While users may feel that their accounts and content expressed on the Internet are their own, the legitimacy of any claim to ownership is contested and contingent on the parties to the particular ownership interest inquiry. Platforms have a superior right to ownership of accounts as against users. However, ownership rights between users are less established.
This paper first documents the rise of online platforms and examines how this evolution impacted courts’ recognition of users’ property rights in their online accounts. Next, this paper traces twelve specific, illustrative rulings in three phases of the Internet: Early Internet: 1990-2005, The Rise of Platforms: 2005-2015, and Contemporary Internet: 2015-Present. This paper then synthesizes a set of default rules which courts have created through the caselaw as they apply common law property principles to digital accounts. Finally, this paper puts these pieces together to describe the layered ownership structure created by digital platforms.
*Sydney Rose earned her J.D. from Southern Methodist University Dedman School of Law in the Spring of 2025, and is currently a practicing attorney at Winston & Strawn.
[1] Pan 4 Am., LLC v. Tito & Tita Food Truck, LLC, No. DLB-21-401 (D. Md. Mar. 3, 2022) (unpublished mem. op.) (noting La Baguette’s reliance on its Facebook page).
[4] Id. (noting the Facebook name change to “Tito & Tita Langley”).

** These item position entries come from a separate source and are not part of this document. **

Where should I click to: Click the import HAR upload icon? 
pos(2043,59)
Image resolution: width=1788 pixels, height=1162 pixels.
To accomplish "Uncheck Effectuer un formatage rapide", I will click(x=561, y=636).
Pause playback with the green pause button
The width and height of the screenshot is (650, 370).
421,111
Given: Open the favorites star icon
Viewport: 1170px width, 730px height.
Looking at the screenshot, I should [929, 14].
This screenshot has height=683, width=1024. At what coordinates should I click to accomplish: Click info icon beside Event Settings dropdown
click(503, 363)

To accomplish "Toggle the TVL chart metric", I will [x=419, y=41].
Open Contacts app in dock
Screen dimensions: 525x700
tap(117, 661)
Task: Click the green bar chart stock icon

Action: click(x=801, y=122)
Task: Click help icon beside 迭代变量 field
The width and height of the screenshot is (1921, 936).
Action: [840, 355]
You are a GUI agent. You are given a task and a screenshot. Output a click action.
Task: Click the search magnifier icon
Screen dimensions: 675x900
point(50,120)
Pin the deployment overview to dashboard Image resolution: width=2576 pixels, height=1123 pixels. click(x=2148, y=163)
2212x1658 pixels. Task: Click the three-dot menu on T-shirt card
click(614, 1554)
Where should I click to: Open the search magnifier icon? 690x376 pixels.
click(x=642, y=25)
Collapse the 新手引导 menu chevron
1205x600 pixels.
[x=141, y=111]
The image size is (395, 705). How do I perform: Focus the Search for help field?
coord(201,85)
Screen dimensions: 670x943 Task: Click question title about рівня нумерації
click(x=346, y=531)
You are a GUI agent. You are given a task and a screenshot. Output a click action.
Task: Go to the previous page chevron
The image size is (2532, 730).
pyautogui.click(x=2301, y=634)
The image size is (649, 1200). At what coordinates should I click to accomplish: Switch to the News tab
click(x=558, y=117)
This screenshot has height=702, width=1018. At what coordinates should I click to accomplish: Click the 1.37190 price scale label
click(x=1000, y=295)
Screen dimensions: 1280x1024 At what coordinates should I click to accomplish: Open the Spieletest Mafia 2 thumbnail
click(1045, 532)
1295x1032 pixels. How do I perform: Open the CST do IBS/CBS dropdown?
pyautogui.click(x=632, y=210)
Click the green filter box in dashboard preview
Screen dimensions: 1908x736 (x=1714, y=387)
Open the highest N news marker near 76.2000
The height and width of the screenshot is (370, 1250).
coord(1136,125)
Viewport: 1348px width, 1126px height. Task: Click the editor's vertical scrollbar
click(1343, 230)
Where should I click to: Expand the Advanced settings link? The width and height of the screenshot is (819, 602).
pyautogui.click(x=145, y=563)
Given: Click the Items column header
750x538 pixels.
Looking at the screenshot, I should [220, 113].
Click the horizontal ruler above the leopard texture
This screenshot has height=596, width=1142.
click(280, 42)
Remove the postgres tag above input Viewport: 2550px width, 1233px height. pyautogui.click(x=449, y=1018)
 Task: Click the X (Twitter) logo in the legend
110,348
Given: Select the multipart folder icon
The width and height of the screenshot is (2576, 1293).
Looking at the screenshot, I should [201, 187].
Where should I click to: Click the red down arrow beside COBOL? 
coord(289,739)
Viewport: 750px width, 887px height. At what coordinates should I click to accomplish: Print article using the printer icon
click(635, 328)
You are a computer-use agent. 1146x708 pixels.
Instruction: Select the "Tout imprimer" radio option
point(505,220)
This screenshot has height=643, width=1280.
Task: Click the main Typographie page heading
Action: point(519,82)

[7] See infra Bearoff v. Craton, 350 Ga. App. 826, 840-41 (Ga. Ct. App. 2019); see also Int’l Bhd. of Teamsters Loc. 651 v. Philbeck, 464 F. Supp. 3d 863, 872 (E.D. Ky. 2020); see also JLM Couture, Inc. v. Gutman, No. 1:20-cv-10575, ECF No. 431 at 26 (S.D.N.Y. 2023) (amended opinion) (unpublished opinion); see also In re Vital Pharmaceutical 652 B.R. 392, 405 (S.D. Fl. 2023).
[8] Empowering Small Business: The Impact of Technology on U.S. Small Business, U.S. Chamber of Com. (Sept. 14, 2023), https://www.uschamber.com/assets/documents/The-Impact-of-Technology-on-Small-Business-Report-2023-Edition.pdf.
[9] Eric Lamarre et al., The Value of Digital Transformation, Harv. Bus. Rev. (July 31, 2023), https://hbr.org/2023/07/the-value-of-digital-transformation.
[10] Mauro Wolfe & Vincent Nolan, NFT Bill Needs Refining to Effectively Regulate Digital Assets, Duane Morris: Bylined Articles (Feb. 27, 2025), https://www.duanemorris.com/articles/nft_bill_needs_refining_effectively_regulate_digital_assets_0225.html.
[11] H.R. 10544, 118th Cong. (2024) (formerly called the New Frontiers in Technology Act).